§ Document text:

The entrepreneur becomes a manager at some point. There is a lot to do and I can’t take charge of everything. For example, I wanted to do the analysis of QAnon’s texts, I had to find the person within the company who wanted to do it, and then make sure that they had the necessary skills and support. In the end, I’m acting like a thesis supervisor! (laughs) So we could aim for utilitarian assignments only. But honestly, if I didn’t have high-profile analyses like QAnon, Ferrante, or Millenium, how could I present my solution to organisations like UNIL? 

What skills are needed to develop and manage a business?

§ Supplied material:
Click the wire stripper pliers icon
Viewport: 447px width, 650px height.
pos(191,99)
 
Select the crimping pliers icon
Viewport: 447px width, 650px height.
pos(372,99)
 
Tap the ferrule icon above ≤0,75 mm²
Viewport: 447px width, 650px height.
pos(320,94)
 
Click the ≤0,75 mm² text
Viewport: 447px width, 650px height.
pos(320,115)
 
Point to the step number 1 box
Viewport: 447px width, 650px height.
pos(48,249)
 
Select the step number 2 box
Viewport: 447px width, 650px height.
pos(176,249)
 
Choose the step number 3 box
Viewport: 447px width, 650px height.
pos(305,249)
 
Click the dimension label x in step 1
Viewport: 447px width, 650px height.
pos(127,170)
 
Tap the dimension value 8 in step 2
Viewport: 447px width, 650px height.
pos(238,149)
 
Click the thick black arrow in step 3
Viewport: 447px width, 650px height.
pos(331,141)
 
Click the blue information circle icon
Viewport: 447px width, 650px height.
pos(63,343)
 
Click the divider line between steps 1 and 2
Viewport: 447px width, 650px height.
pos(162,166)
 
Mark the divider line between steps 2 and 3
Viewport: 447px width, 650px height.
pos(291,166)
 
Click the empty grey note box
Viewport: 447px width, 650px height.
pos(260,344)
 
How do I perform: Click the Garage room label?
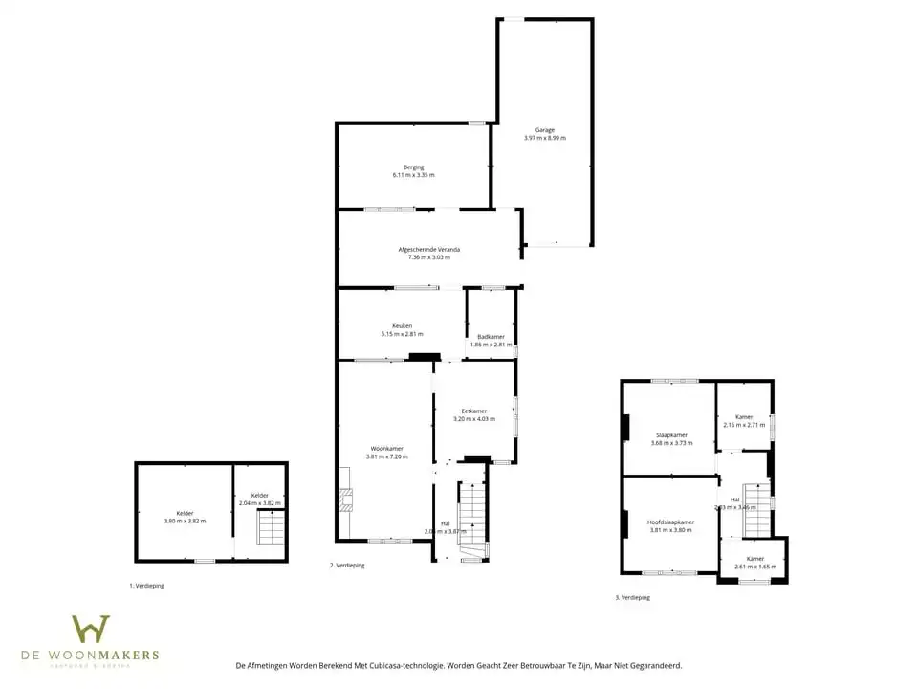coord(544,130)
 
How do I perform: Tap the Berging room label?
coord(413,167)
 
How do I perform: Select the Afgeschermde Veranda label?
coord(428,250)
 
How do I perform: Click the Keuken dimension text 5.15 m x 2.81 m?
coord(402,334)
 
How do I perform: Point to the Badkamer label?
coord(492,337)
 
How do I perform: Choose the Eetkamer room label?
coord(474,411)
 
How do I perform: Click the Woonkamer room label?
coord(386,449)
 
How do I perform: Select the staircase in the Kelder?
coord(271,527)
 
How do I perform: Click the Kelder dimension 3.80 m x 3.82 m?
coord(185,521)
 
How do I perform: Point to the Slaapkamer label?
coord(669,435)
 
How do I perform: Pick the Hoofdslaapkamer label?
coord(670,522)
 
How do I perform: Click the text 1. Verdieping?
coord(146,586)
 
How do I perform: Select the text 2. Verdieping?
coord(347,566)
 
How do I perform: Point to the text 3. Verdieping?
coord(632,598)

§ Activity:
Pick up the interview with the entrepreneur after its last line and write the reply that comes next. The records play no part in the work that follows.

§ Answer for this exercise:
Starting a business requires a lot of skills, so it is difficult to have them all. The main thing is to be convinced that the project is worthwhile. I had a grid with several questions to ask myself, the two main ones being: “Will I have fun? and “Do I have the scientific skills? ». Let’s face it: it’s a life of hard work, because eight out of ten start-ups disappear after six years! So fun is a very important aspect to consider. In terms of my scientific skills, I have been able to draw on 10,000 hours of expertise in the field of genomic analysis. I would like to add that my approach is not to develop a start-up to sell it quickly, as can be the case for spin-offs coming out of the university, but rather to pay myself in pleasure, contacts and projects. I am involved at the heart of the process, including as a shareholder. 

What values do you want to convey through OrphAnalytics?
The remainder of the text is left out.